Maybe, it’s time to upgrade your basement? Basement renovation is an excellent way to expand the usable square footage without adding an extra room. However, moisture and cold is tough enemies of any finished basement. You cannot avoid regular chills and dampness, but you can control them with the help of heating and humidity control systems. Check over here the reasons why your basement area is still cold.
Even if you don’t have active sources of water, the main problem most homeowners face with is the humidity of this area. Cool temperature in addition to humidity causes condensation, which leads to growth of mold, mildew and rot.
- Ground level cold
Below-grade walls, windows, ducts and vents act as “freeways” allowing cold air to cascade into your basement. Poorly-insulated dryer vent and duct chills basement more than an entire below-grade basement wall.
69 days behind
Winter months make spring in your basement very chilly. It’s not the snow accumulated on the ground near your basement walls have impact on basement temperatures. According to research, when snow exceeds 2 feet, basement temperature can start to be dramatically affected. It takes about 3 days to exterior foundation wall surfaces to react to changes in outside temperature. So, if your foundation wall is about 6 feet down, it takes about 69 days to catch up to open-air temperature. Your foundation walls are literally a season behind, transmitting those temperatures into a basement.
Upstairs solar heat gain
Do you have a single heating system for both the basement and upper level with the thermostat located upstairs? As a result, the temperature upstairs is higher as heat rises and congregates upstairs in addition to solar heat gain. If you have a pre-installed heating system that uses forced-air, it can be extended into the finished basement for additional heat. There’s a variety of available heating options, so, maybe, it’s worth trying out some alternative opportunities?

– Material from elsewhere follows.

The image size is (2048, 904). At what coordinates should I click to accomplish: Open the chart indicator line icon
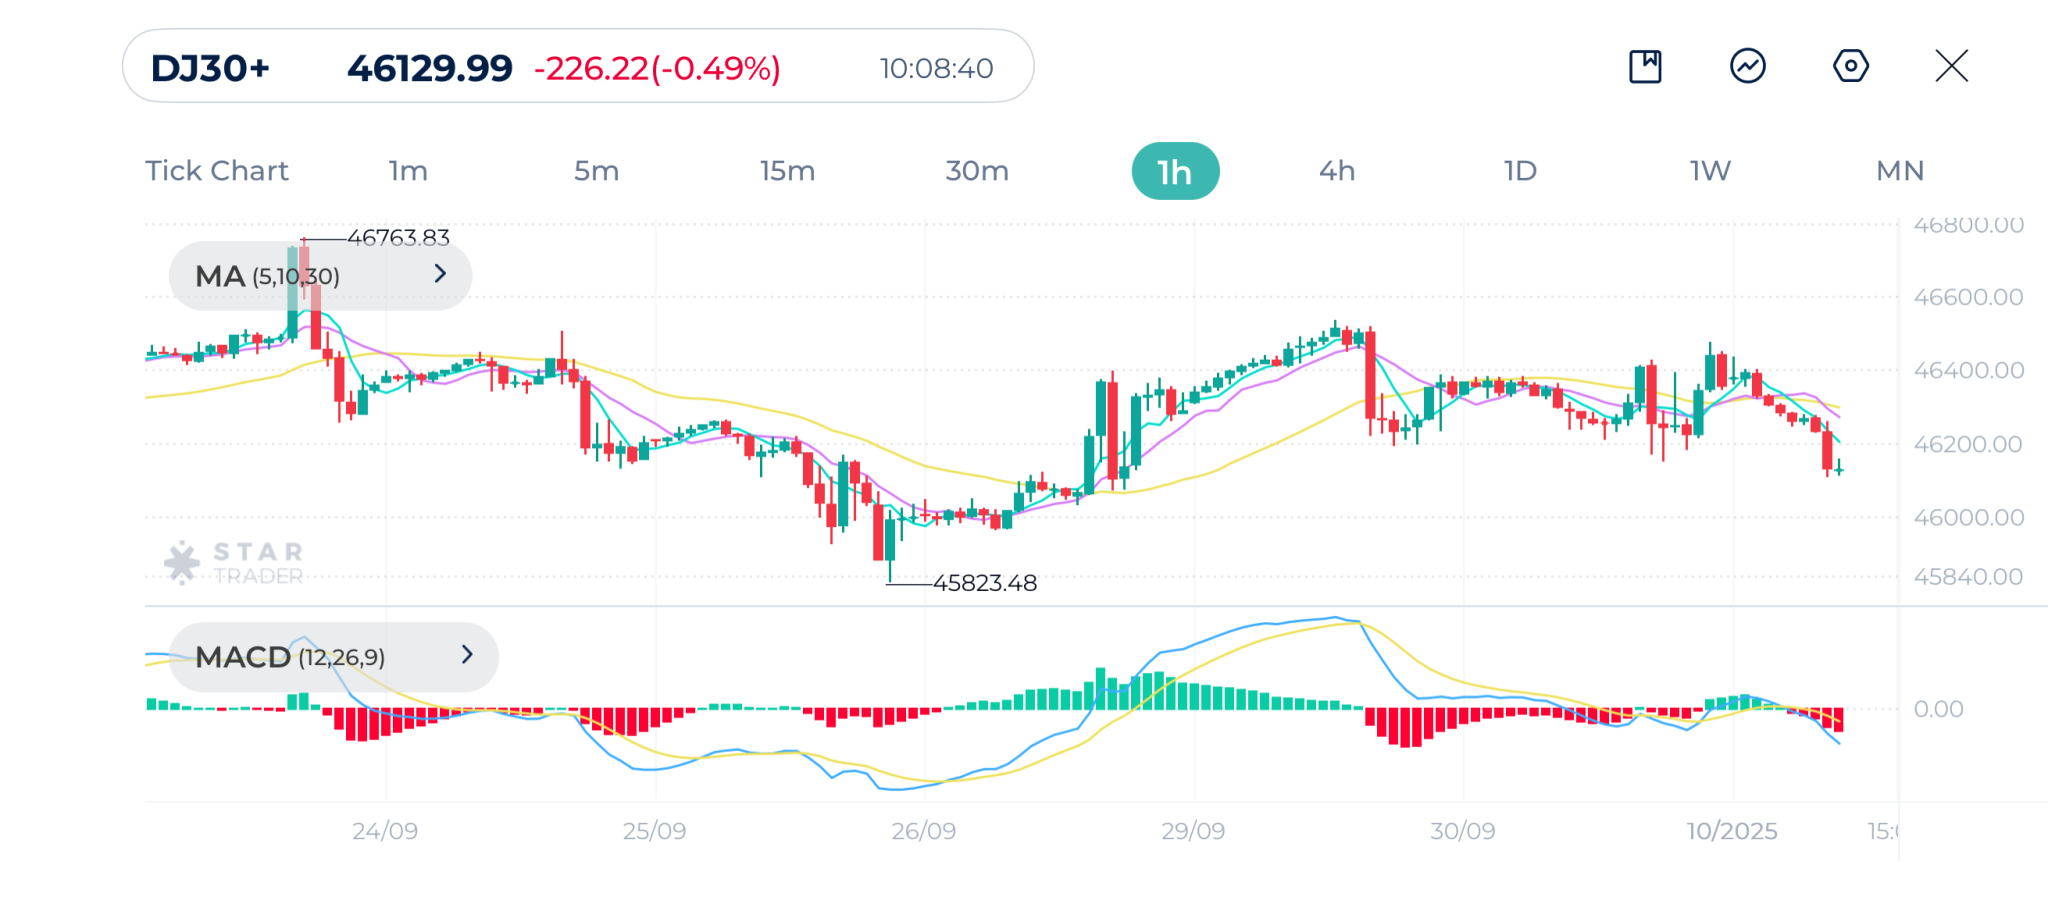pos(1747,67)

Imbalanced or poorly-sealing heating registers
Equal opening/closing of heating registers with the single zone heating system for upstairs and downstairs is a big mistake.
Depending on its location, each room has its own temperature and heating needs. For example, south-facing rooms experience more solar heat gain, while basement area need more heat.
Consider motorized opening and shutting registers on an hourly basis that are individually controlled by thermostat in each room. This helps to keep the whole system in better balance.